Databricks Shows Where Enterprise Agents Still Break
OpenAI’s Databricks case study looks like a model-performance story. GPT-5.5 reached a new state of the art on OfficeQA Pro, Databricks’ benchmark for complex enterprise agent tasks. It exceeded 50% accuracy and reduced errors by 46% compared with GPT-5.4 in the agent-harness setting.
The more useful signal is where the improvement happened.
OfficeQA Pro tests the kind of document work that breaks enterprise agents: scanned PDFs, legacy files, long-context documents, parsing, retrieval, and grounded reasoning. These are not glamorous tasks, but they are where production workflows fail.
The real bottleneck is document reliability
Enterprise agents do not usually fail because they cannot produce fluent text. They fail because their inputs are messy.
A scanned PDF may hide a critical number. An old file may have inconsistent formatting. A long document may contain the relevant clause on one page and a conflicting exception twenty pages later. A small extraction error can corrupt the whole workflow.
Databricks research engineer Arnav Singhvi described the issue clearly: if a model cannot extract a certain digit or number, the entire trajectory of the agent changes.
That is the core problem. Once the evidence layer is wrong, downstream reasoning becomes unreliable.
What GPT-5.5 improved
Databricks reported two practical improvements.
First, GPT-5.5 performed better on parsing-heavy workflows, especially older documents and scanned PDFs. That matters because enterprise work often depends on exact dates, amounts, IDs, tables, and contractual terms.

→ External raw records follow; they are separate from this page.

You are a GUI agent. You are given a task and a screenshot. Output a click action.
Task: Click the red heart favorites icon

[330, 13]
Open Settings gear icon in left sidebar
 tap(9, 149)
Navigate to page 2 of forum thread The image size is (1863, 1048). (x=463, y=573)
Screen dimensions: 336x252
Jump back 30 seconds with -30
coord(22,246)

Second, GPT-5.5 improved multi-step orchestration. Databricks noted that GPT-5.4 sometimes took unnecessary search detours, creating inefficient trajectories. GPT-5.5 was more reliable at retrieving relevant context and completing complex workflows without additional supervision.
This means the gain is not only “better answers.” It is better handling of the chain:
- parse the document correctly
- retrieve the right context
- reason from grounded evidence
- coordinate specialized agents or tools
- complete a business workflow

Why Databricks’ production path matters
Databricks is making GPT-5.5 available through AI Unity Gateway, where customers use it inside workflows built with AgentBricks and the Agent Supervisor API.

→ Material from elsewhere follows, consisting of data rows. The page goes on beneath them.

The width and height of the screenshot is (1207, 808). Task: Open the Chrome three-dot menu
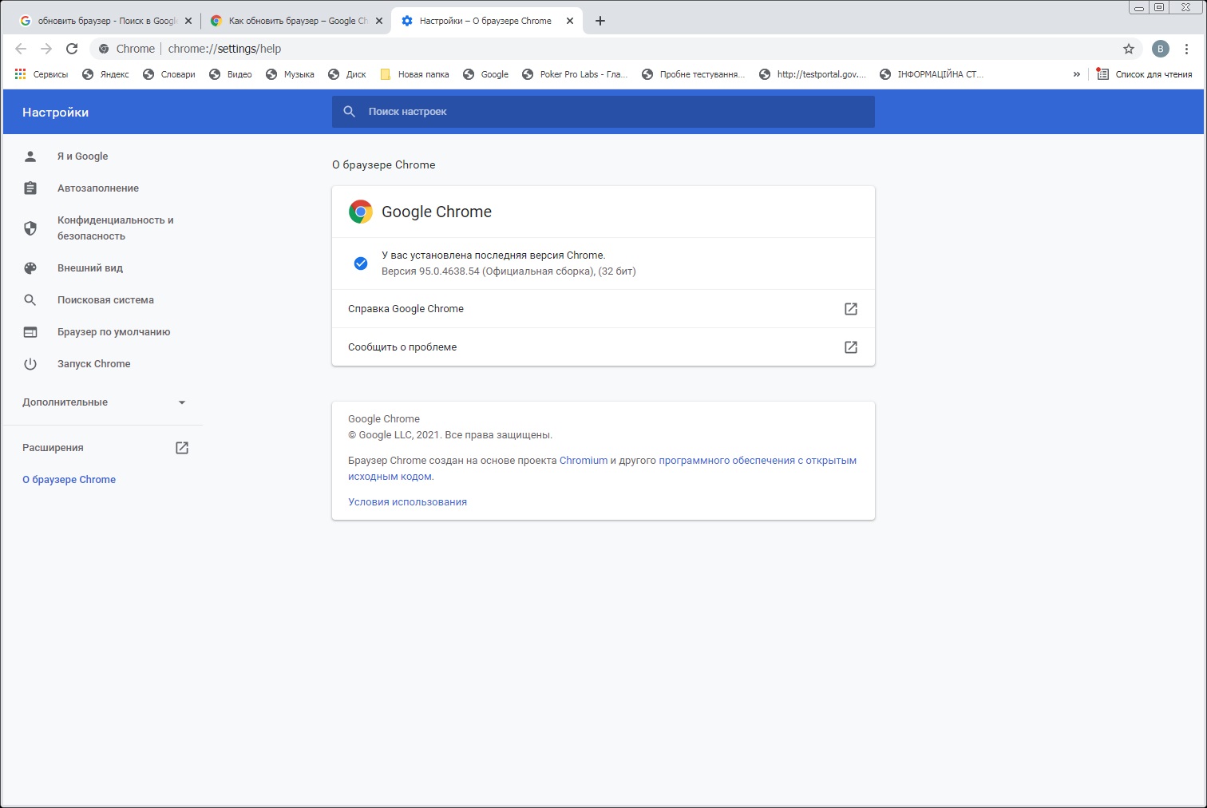1186,49
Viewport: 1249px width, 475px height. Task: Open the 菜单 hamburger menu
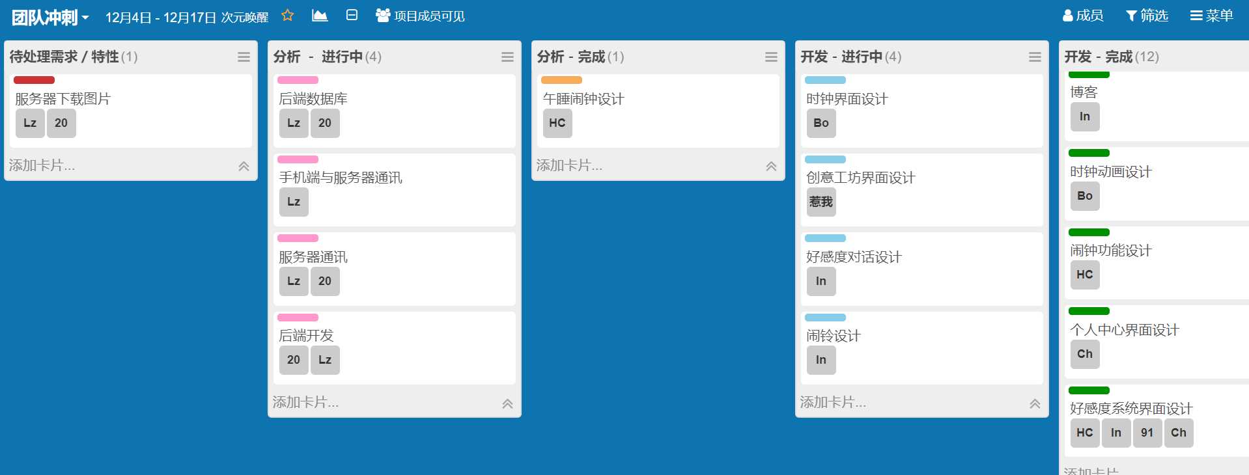click(x=1211, y=16)
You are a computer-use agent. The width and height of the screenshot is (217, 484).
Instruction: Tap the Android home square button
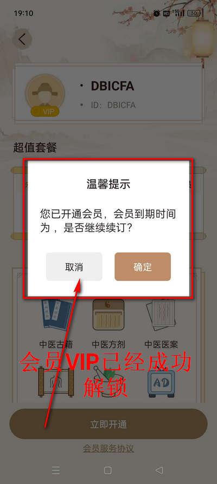coord(107,470)
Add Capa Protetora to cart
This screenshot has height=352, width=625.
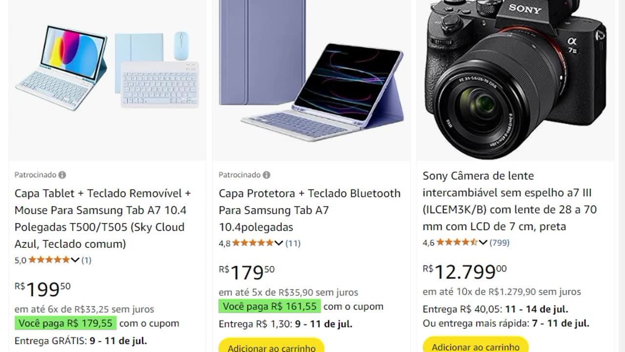click(271, 347)
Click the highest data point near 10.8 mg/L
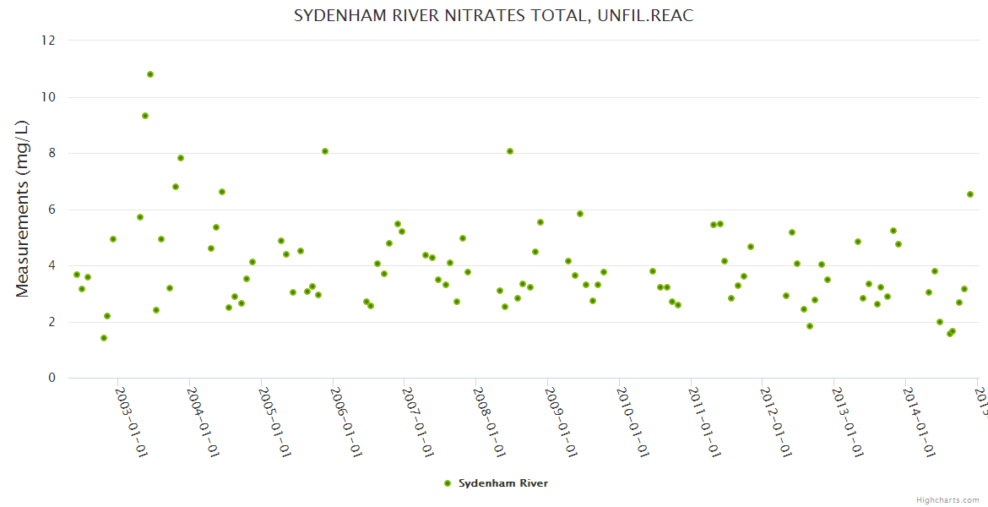Screen dimensions: 988x507 click(x=150, y=74)
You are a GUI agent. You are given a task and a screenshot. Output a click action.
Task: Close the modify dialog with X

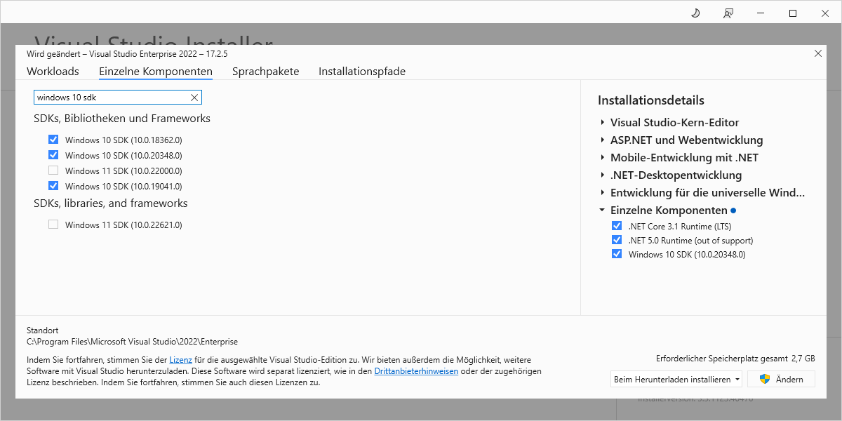coord(818,53)
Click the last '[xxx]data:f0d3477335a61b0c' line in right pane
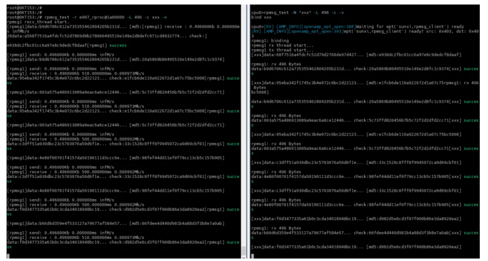 (x=313, y=247)
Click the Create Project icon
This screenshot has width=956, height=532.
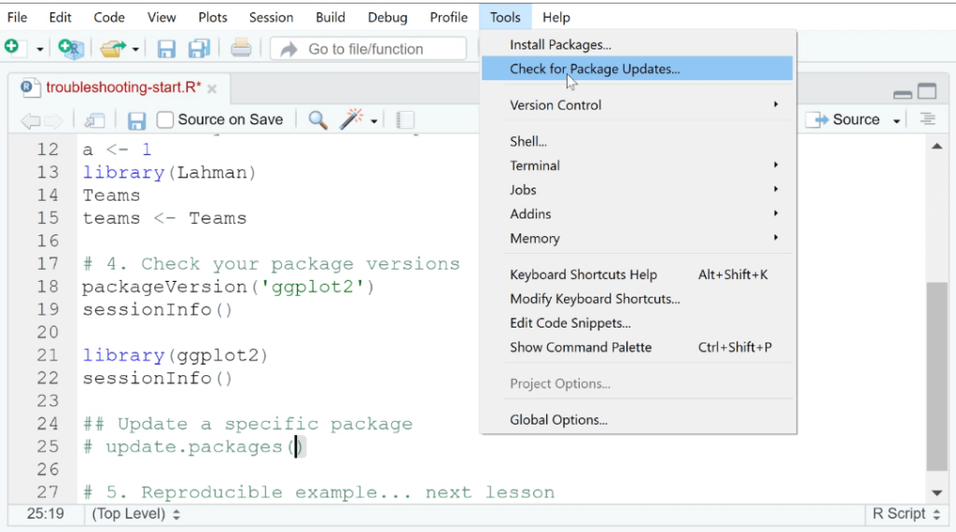tap(71, 49)
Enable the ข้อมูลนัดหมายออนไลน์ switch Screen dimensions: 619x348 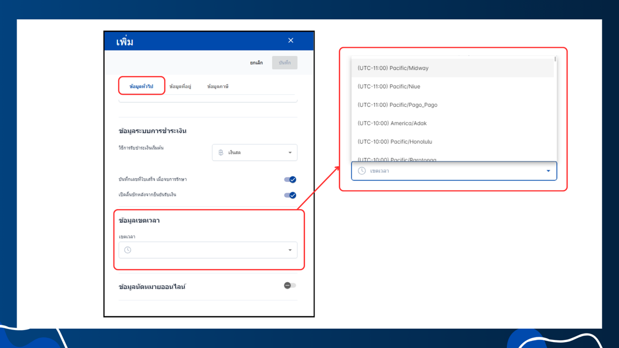[290, 286]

That detail matters because enterprise adoption is not just model access. Companies need control over routing, supervision, tool use, data boundaries, monitoring, and failure handling.
In this setup, GPT-5.5 is not just answering prompts. It helps supervise workflows across parsing, retrieval, and execution.

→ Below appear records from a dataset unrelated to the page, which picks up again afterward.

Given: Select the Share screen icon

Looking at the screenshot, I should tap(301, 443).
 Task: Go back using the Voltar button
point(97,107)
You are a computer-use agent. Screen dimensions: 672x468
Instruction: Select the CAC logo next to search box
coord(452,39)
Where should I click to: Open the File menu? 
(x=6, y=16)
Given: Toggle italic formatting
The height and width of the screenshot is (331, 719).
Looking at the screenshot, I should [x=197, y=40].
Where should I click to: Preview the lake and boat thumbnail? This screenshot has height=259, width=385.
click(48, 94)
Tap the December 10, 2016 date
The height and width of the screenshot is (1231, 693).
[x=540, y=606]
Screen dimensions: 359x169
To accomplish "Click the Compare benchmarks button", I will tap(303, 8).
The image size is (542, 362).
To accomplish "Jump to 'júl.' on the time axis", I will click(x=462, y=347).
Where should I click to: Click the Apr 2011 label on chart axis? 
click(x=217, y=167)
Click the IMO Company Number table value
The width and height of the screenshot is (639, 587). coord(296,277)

What teams should learn from this
Teams building internal agents should not only test clean examples. They should test the documents that actually appear in production: scanned files, old PDFs, broken tables, long reports, and mixed-format attachments.
They should also separate final-answer accuracy from workflow quality. A good evaluation should ask:
- Did the agent extract critical numbers correctly?
- Did it retrieve the right evidence?
- Can the output be traced back to source material?
- Did the agent take unnecessary search or tool-call detours?
- Where should human review remain mandatory?
Those questions matter more than a polished demo.

The right conclusion
GPT-5.5’s OfficeQA Pro result is a meaningful improvement, but it is not a sign that enterprise agents are solved. A 50% accuracy threshold on a hard benchmark still means the task is difficult.
The useful lesson is narrower and more practical: enterprise agents need stronger document parsing, better retrieval discipline, clearer evidence trails, and supervision across multi-step workflows.

The agents that reach production will not be the ones that sound the most impressive. They will be the ones that can show where the evidence came from, avoid unnecessary detours, and stop cleanly when confidence is low.